Business Process Design Guidelines

Grounded in Domain-Driven Design (Evans), Enterprise Integration Patterns (Hohpe & Woolf), and the BPMN 2.0 standard.

Process Modeling

  • Model before you code — capture the process as a state diagram or BPMN 2.0 activity diagram before writing implementation.
  • Identify explicitly: trigger event, steps, terminal states (success and all failure modes), external actors.
  • Use the domain's ubiquitous language for state and transition names — never technical abbreviations.
  • Keep a state/transition table in specs/processes/ alongside the code.

State Management

  • Entities with a lifecycle (order, payment, shipment) must have a closed, named set of states.
  • Declare a valid-transition table; reject any illegal transition with a typed domain error.
  • Persist state atomically with its version — never infer state from derived or aggregated data.
  • State transitions are the unit of business work; keep side-effects (notifications, downstream calls) outside the transition itself.

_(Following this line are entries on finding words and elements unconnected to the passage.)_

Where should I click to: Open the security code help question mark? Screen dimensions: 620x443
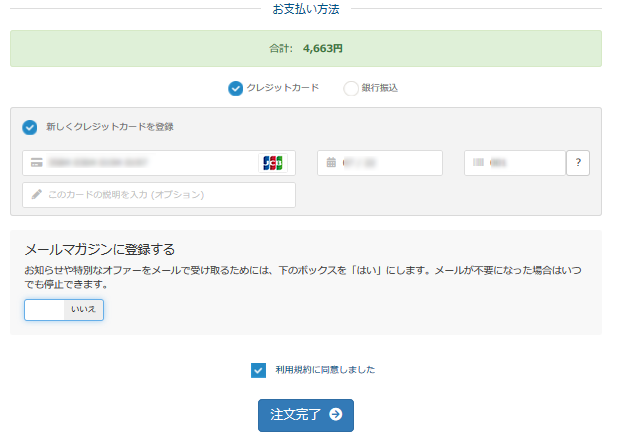click(x=577, y=162)
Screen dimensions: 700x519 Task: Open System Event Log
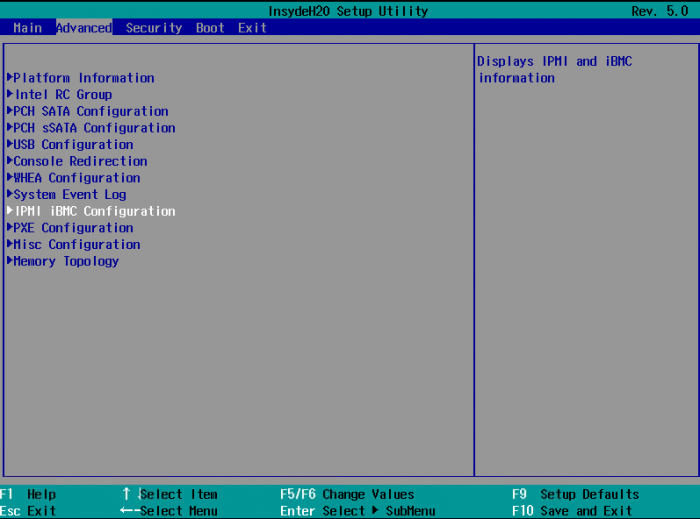(x=69, y=195)
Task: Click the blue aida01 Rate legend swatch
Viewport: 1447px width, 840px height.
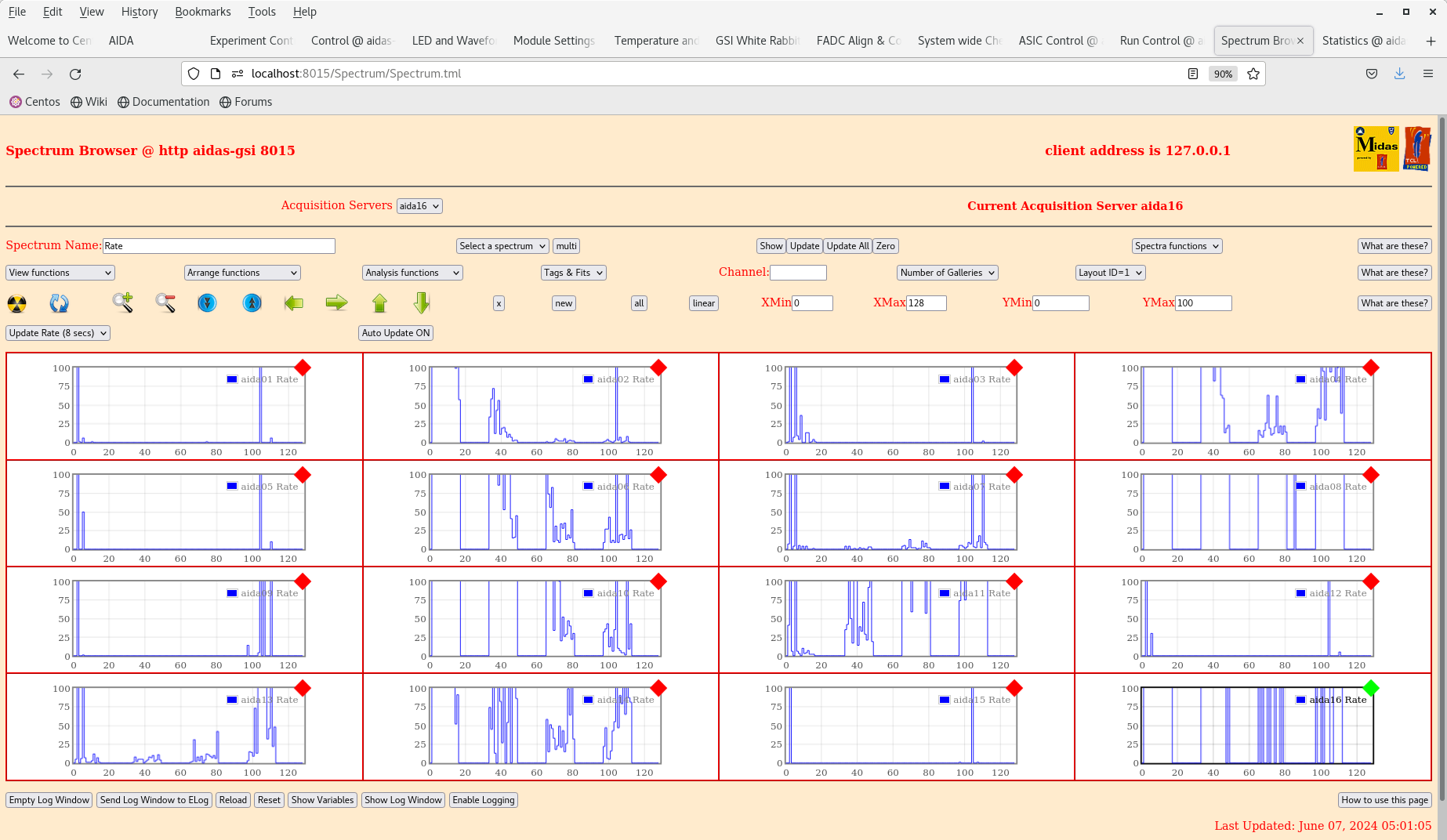Action: point(232,379)
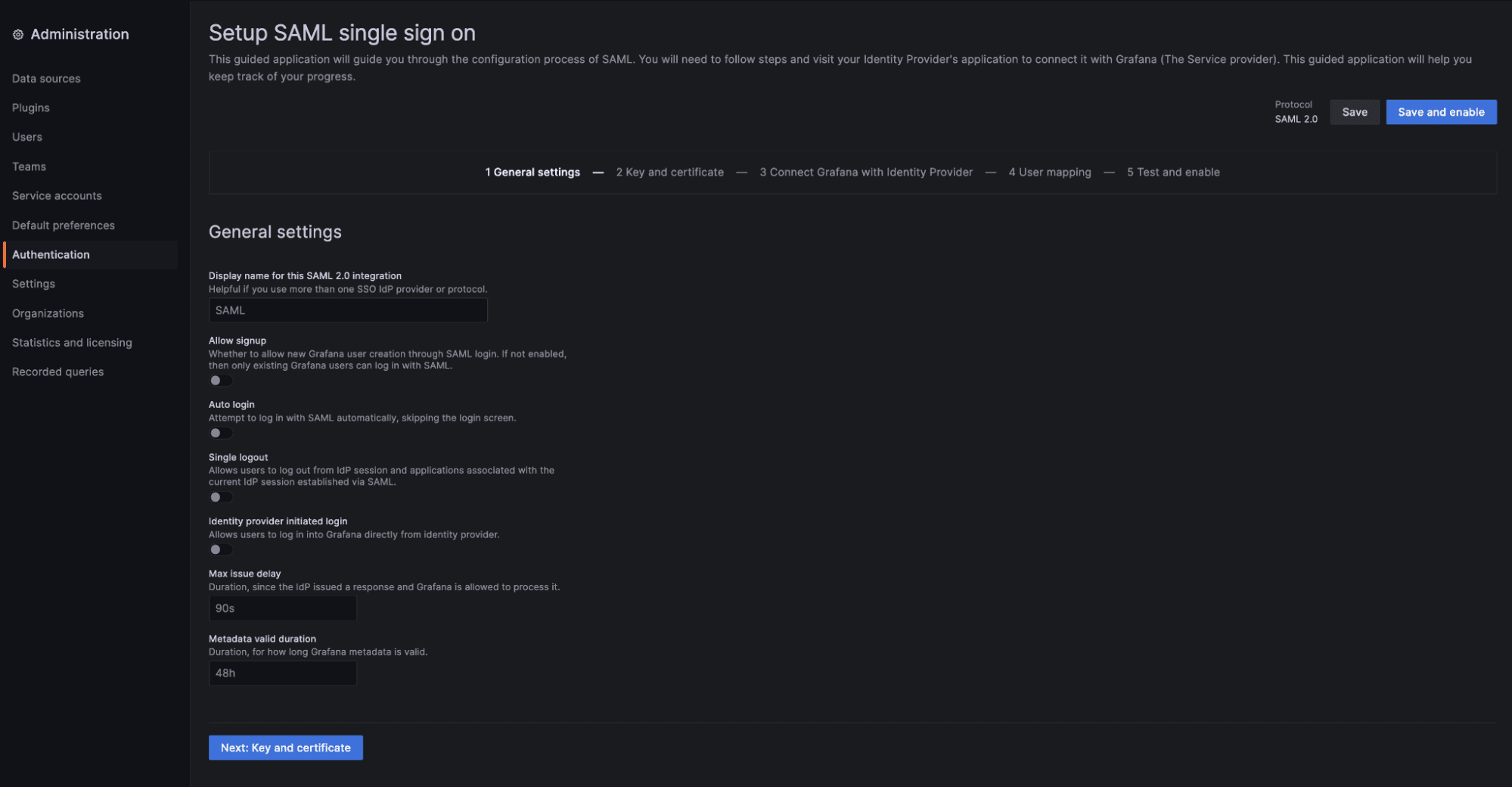This screenshot has height=787, width=1512.
Task: Go to step 2 Key and certificate
Action: click(669, 173)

Distributed Transactions & Sagas

Distributed transactions must use the Saga pattern (Garcia-Molina & Salem) rather than 2PC. Each step is a local transaction; failure triggers compensating transactions for all preceding steps. See also microservices.io Saga.

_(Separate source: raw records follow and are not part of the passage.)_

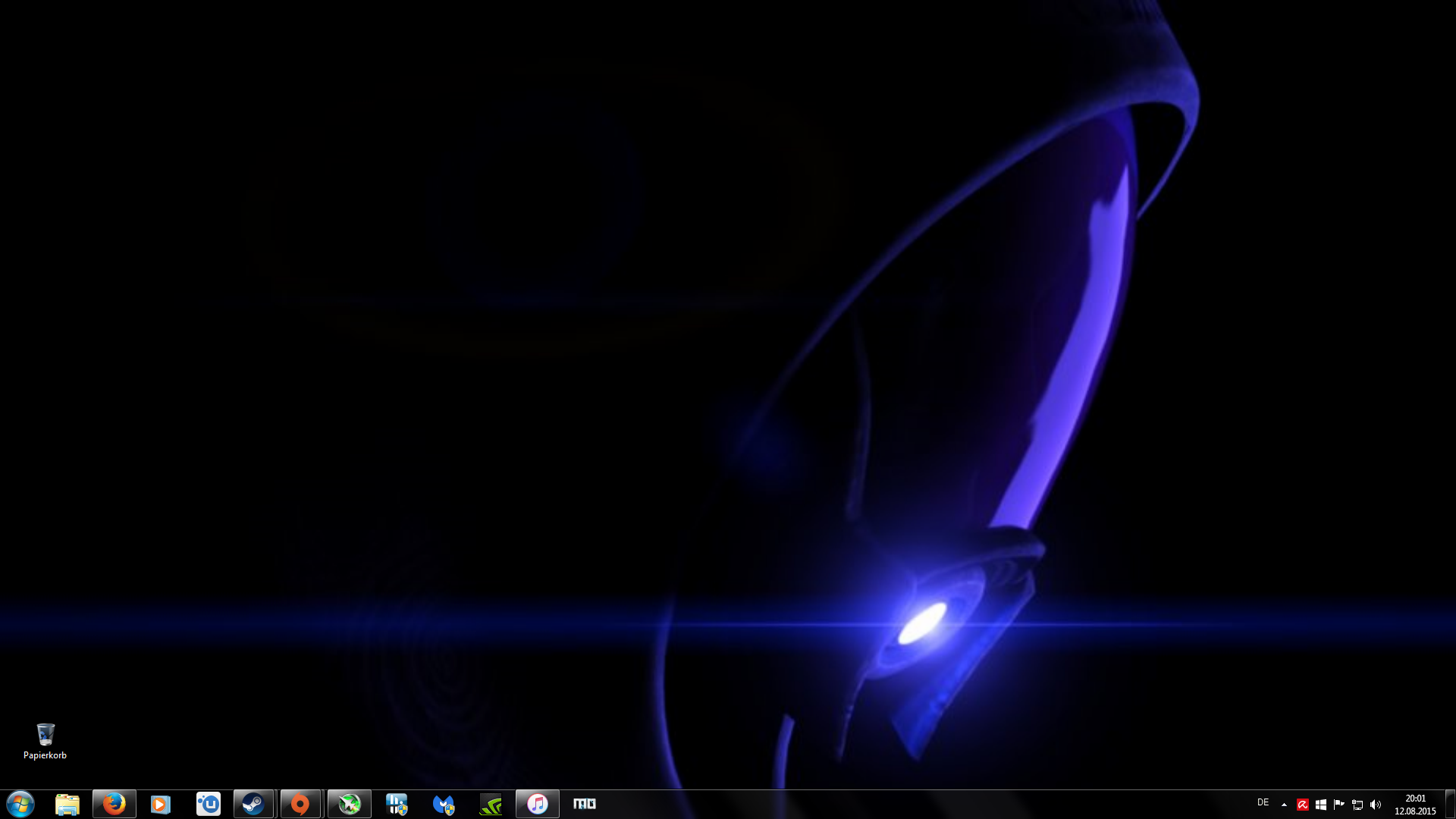
Task: Expand the hidden tray icons arrow
Action: pos(1284,805)
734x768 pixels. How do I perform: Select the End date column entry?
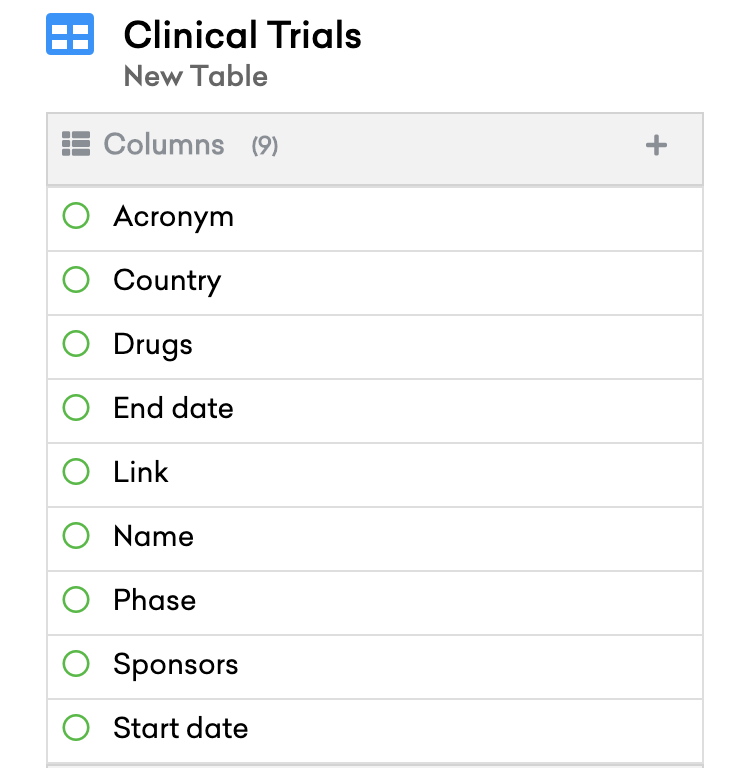[375, 411]
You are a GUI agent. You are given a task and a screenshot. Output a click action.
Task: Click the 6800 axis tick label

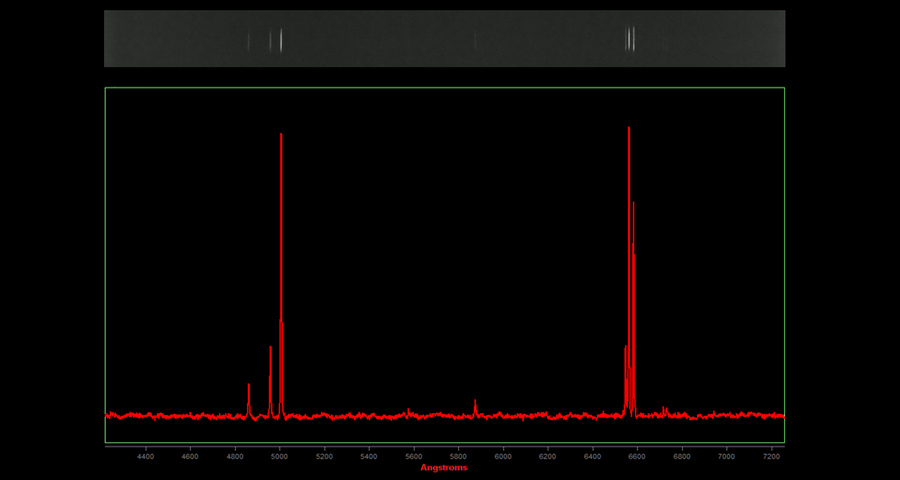[x=682, y=456]
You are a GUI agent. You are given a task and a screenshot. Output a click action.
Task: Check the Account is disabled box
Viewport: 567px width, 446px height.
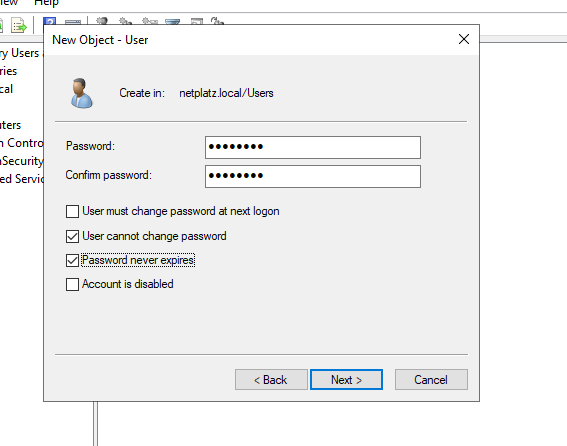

Choreography vs. Orchestration

Style Use when
Choreography Steps are loosely coupled; each service reacts to domain events. Low coordination overhead.
Orchestration Complex branching, timeouts, or explicit rollback sequencing required. Prefer an orchestrator.
  • Design compensating transactions before the happy-path steps — they are equally important.
  • Document the rollback sequence in specs/processes/ as carefully as the forward sequence.
  • Every saga step must be idempotent (see Idempotency below).

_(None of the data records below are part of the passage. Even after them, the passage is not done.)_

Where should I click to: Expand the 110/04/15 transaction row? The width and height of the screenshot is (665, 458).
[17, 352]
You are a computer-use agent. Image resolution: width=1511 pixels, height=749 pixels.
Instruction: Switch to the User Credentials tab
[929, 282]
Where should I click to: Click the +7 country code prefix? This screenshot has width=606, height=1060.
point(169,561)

Workflow Orchestration Framework

For complex, long-running sagas prefer a durable execution framework over hand-rolled state machines:

  • Go / Java: Temporal — workflows as code, durable execution, automatic retries and state replay; used in production by Stripe, Netflix, Datadog.
  • C++: No official Temporal SDK exists; implement sagas using an explicit state machine persisted to the backing store, or use a message broker with a correlation-ID-keyed state table.

Idempotency

  • Every saga step and every process-initiating call must be safe to execute more than once.
  • Use a deduplication / idempotency key (business ID or client-generated UUID) stored alongside the entity.
  • Check for an existing result before executing; return the previous result on duplicate.
  • Test idempotency explicitly: send the same request twice and assert the same outcome with no side-effect duplication.

Error Handling & Recovery

  • Define explicit failure states — not a single generic ERROR state.
  • Failed steps that cannot be retried must transition to a state that enables manual intervention or compensation.
  • Route unprocessable events to a dead-letter queue for inspection and replay (see Enterprise Integration Patterns).
  • Never silently drop a failed step — every failure must be observable via metrics and structured logs (see Monitoring Guidelines, Logging Guidelines).

Timeouts & Escalation

  • Every step that waits for an external event must have a timeout.
  • Define the escalation path explicitly: retry, notify operator, abort, or trigger compensation.
  • Track SLA deadlines as first-class domain data, separate from technical call timeouts.
  • Emit a metric and structured log event when an SLA deadline is breached.

Audit & Traceability

  • Write an immutable audit event for every state transition: state-before, state-after, actor, timestamp, reason.
  • Use a stable business identifier (e.g. orderId, workflowId) that correlates events across all services.
  • Link the business identifier to the technical correlationId / traceId for end-to-end tracing (see Monitoring Guidelines).
  • Never delete or mutate audit records.

Testing

  • Write BDD scenarios (see Testing Guidelines) for the happy path, each error path, and each compensation path.
  • Derive tests from the state/transition table: cover every valid transition and assert every illegal transition is rejected.
  • Include fault-injection tests: simulate step failures and assert that compensation runs to completion.
  • Test timeout and escalation paths explicitly — do not leave them uncovered.